World Malaria Day: Lighting Up Neglected Parasite Proteomes

On World Malaria Day, we’re focusing our labeling sprints on parasite proteins: connecting open data, open models, and open participation to accelerate neglected disease research.

Shawnak Shivakumar

4/26/20251 min read

World Malaria Day 2025 lands with a sober reminder: hundreds of thousands of lives are still lost each year, most in regions with the fewest research resources. This year’s theme — “Malaria ends with us: reinvest, reimagine, reignite” — resonates with how we work: collaborative, data-driven, and relentlessly open.

Here’s our contribution: April’s community sprint targets parasite proteomes relevant to vector-borne disease. Volunteers will annotate pockets and interfaces in enzyme families implicated in metabolism and immune evasion. We’re pairing these tasks with transparent data access (thanks to wwPDB and partner archives), including easier PDB archive snapshots so more classrooms and low-bandwidth contributors can participate.

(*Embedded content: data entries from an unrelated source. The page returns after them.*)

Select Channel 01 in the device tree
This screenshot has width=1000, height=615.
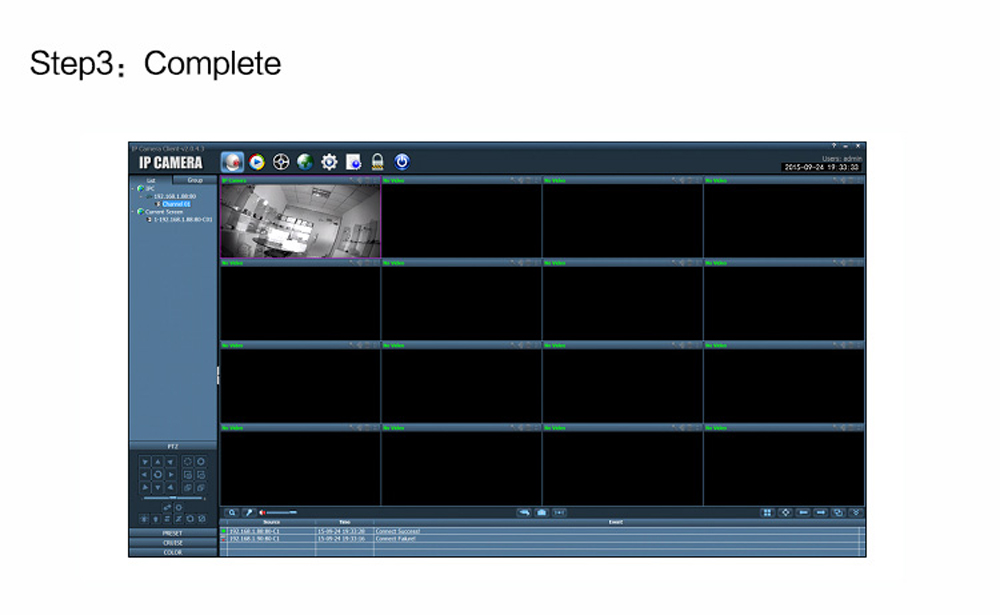click(176, 204)
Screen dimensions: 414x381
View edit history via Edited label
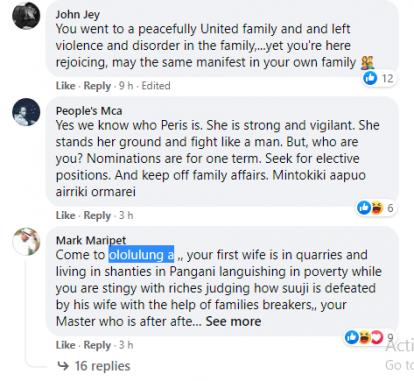click(x=156, y=86)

Why it matters: when a student in Lagos or Lucknow flags a cryptic pocket on a conserved enzyme, that label can ripple outward: into docking triage lists, into assay shortlists, into actual lead compounds down the line. Neglected diseases aren’t neglected because they’re uninteresting; they’re neglected because they’ve lacked infrastructure. Community science is infrastructure.